Every line in the data must be transcribed exactly.

═════ SOURCE MATERIAL ═════

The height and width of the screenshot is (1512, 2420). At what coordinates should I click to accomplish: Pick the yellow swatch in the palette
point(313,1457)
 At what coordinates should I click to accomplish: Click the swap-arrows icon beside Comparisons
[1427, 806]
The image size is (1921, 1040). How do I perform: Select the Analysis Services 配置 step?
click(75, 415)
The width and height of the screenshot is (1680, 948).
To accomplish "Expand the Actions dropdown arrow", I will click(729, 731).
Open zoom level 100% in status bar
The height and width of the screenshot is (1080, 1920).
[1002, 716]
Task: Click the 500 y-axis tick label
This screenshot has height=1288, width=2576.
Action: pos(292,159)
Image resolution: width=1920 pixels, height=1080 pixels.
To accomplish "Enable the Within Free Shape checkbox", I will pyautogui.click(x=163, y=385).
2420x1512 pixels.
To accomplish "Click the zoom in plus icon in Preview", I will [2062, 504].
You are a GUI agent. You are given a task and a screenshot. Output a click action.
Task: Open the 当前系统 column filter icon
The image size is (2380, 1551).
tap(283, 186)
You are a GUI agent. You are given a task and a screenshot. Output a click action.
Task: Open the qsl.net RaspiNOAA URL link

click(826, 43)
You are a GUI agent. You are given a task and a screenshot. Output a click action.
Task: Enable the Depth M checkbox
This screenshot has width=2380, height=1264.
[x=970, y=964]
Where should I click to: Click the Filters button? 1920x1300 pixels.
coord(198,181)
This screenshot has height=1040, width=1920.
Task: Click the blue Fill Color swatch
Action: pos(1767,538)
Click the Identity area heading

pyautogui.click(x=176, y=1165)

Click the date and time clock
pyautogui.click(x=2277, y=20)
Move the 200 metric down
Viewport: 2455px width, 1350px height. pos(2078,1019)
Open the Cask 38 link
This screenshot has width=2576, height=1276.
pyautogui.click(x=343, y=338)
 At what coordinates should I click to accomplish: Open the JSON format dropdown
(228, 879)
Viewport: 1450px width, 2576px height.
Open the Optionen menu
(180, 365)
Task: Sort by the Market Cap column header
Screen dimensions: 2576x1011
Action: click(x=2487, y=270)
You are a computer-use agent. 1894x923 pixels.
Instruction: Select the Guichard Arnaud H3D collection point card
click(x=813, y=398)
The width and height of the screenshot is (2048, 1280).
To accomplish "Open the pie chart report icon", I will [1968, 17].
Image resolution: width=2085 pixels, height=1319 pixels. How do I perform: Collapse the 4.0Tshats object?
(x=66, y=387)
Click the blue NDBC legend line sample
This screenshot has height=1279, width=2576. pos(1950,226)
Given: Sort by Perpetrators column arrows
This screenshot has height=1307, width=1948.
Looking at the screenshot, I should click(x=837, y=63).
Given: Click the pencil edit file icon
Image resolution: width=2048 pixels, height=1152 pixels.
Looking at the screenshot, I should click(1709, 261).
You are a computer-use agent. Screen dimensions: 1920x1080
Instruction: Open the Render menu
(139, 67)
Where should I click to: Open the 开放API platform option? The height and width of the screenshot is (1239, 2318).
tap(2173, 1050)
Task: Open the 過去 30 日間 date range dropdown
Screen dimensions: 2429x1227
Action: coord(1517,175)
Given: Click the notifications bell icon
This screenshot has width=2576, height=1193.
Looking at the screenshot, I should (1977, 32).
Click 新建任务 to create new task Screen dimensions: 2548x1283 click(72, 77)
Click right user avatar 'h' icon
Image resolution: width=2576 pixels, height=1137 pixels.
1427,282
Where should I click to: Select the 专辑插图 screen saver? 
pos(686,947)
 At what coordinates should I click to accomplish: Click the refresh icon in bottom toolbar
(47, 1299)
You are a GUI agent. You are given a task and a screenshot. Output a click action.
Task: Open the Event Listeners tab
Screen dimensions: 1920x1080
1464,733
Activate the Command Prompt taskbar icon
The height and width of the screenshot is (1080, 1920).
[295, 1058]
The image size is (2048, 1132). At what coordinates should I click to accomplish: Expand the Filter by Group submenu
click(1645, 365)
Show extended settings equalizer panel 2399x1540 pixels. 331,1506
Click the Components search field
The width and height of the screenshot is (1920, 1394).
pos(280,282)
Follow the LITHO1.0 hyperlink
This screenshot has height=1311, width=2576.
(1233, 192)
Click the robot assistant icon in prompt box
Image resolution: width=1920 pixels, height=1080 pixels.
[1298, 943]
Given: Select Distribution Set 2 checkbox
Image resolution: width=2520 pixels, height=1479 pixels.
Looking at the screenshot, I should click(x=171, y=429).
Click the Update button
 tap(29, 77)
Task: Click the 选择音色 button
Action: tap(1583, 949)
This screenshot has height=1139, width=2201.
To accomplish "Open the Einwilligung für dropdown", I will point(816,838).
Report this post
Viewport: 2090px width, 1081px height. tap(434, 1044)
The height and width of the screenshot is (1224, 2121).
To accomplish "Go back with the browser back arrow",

═════

→ RESULT FOR THIS EXERCISE
The height and width of the screenshot is (1512, 2420). At what coordinates should I click to accomplish: Pick the yellow swatch in the palette
point(313,1457)
 At what coordinates should I click to accomplish: Click the swap-arrows icon beside Comparisons
[1427, 806]
The image size is (1921, 1040). How do I perform: Select the Analysis Services 配置 step?
click(75, 415)
The width and height of the screenshot is (1680, 948).
To accomplish "Expand the Actions dropdown arrow", I will click(729, 731).
Open zoom level 100% in status bar
The height and width of the screenshot is (1080, 1920).
[1002, 716]
Task: Click the 500 y-axis tick label
This screenshot has height=1288, width=2576.
Action: pos(292,159)
Image resolution: width=1920 pixels, height=1080 pixels.
To accomplish "Enable the Within Free Shape checkbox", I will pyautogui.click(x=163, y=385).
2420x1512 pixels.
To accomplish "Click the zoom in plus icon in Preview", I will [2062, 504].
You are a GUI agent. You are given a task and a screenshot. Output a click action.
Task: Open the 当前系统 column filter icon
The image size is (2380, 1551).
tap(283, 186)
You are a GUI agent. You are given a task and a screenshot. Output a click action.
Task: Open the qsl.net RaspiNOAA URL link

click(826, 43)
You are a GUI agent. You are given a task and a screenshot. Output a click action.
Task: Enable the Depth M checkbox
This screenshot has width=2380, height=1264.
[x=970, y=964]
Where should I click to: Click the Filters button? 1920x1300 pixels.
coord(198,181)
This screenshot has height=1040, width=1920.
Task: Click the blue Fill Color swatch
Action: pos(1767,538)
Click the Identity area heading

pyautogui.click(x=176, y=1165)

Click the date and time clock
pyautogui.click(x=2277, y=20)
Move the 200 metric down
Viewport: 2455px width, 1350px height. pos(2078,1019)
Open the Cask 38 link
This screenshot has width=2576, height=1276.
pyautogui.click(x=343, y=338)
 At what coordinates should I click to accomplish: Open the JSON format dropdown
(228, 879)
Viewport: 1450px width, 2576px height.
Open the Optionen menu
(180, 365)
Task: Sort by the Market Cap column header
Screen dimensions: 2576x1011
Action: click(x=2487, y=270)
You are a computer-use agent. 1894x923 pixels.
Instruction: Select the Guichard Arnaud H3D collection point card
click(x=813, y=398)
The width and height of the screenshot is (2048, 1280).
To accomplish "Open the pie chart report icon", I will [1968, 17].
Image resolution: width=2085 pixels, height=1319 pixels. How do I perform: Collapse the 4.0Tshats object?
(x=66, y=387)
Click the blue NDBC legend line sample
This screenshot has height=1279, width=2576. pos(1950,226)
Given: Sort by Perpetrators column arrows
This screenshot has height=1307, width=1948.
Looking at the screenshot, I should click(x=837, y=63).
Given: Click the pencil edit file icon
Image resolution: width=2048 pixels, height=1152 pixels.
Looking at the screenshot, I should click(1709, 261).
You are a computer-use agent. Screen dimensions: 1920x1080
Instruction: Open the Render menu
(139, 67)
Where should I click to: Open the 开放API platform option? The height and width of the screenshot is (1239, 2318).
tap(2173, 1050)
Task: Open the 過去 30 日間 date range dropdown
Screen dimensions: 2429x1227
Action: coord(1517,175)
Given: Click the notifications bell icon
This screenshot has width=2576, height=1193.
Looking at the screenshot, I should (1977, 32).
Click 新建任务 to create new task Screen dimensions: 2548x1283 click(72, 77)
Click right user avatar 'h' icon
Image resolution: width=2576 pixels, height=1137 pixels.
1427,282
Where should I click to: Select the 专辑插图 screen saver? 
pos(686,947)
 At what coordinates should I click to accomplish: Click the refresh icon in bottom toolbar
(47, 1299)
You are a GUI agent. You are given a task and a screenshot. Output a click action.
Task: Open the Event Listeners tab
Screen dimensions: 1920x1080
1464,733
Activate the Command Prompt taskbar icon
The height and width of the screenshot is (1080, 1920).
[295, 1058]
The image size is (2048, 1132). At what coordinates should I click to accomplish: Expand the Filter by Group submenu
click(1645, 365)
Show extended settings equalizer panel 2399x1540 pixels. 331,1506
Click the Components search field
The width and height of the screenshot is (1920, 1394).
pos(280,282)
Follow the LITHO1.0 hyperlink
This screenshot has height=1311, width=2576.
(1233, 192)
Click the robot assistant icon in prompt box
Image resolution: width=1920 pixels, height=1080 pixels.
[1298, 943]
Given: Select Distribution Set 2 checkbox
Image resolution: width=2520 pixels, height=1479 pixels.
Looking at the screenshot, I should click(x=171, y=429).
Click the Update button
 tap(29, 77)
Task: Click the 选择音色 button
Action: tap(1583, 949)
This screenshot has height=1139, width=2201.
To accomplish "Open the Einwilligung für dropdown", I will point(816,838).
Report this post
Viewport: 2090px width, 1081px height. tap(434, 1044)
The height and width of the screenshot is (1224, 2121).
To accomplish "Go back with the browser back arrow",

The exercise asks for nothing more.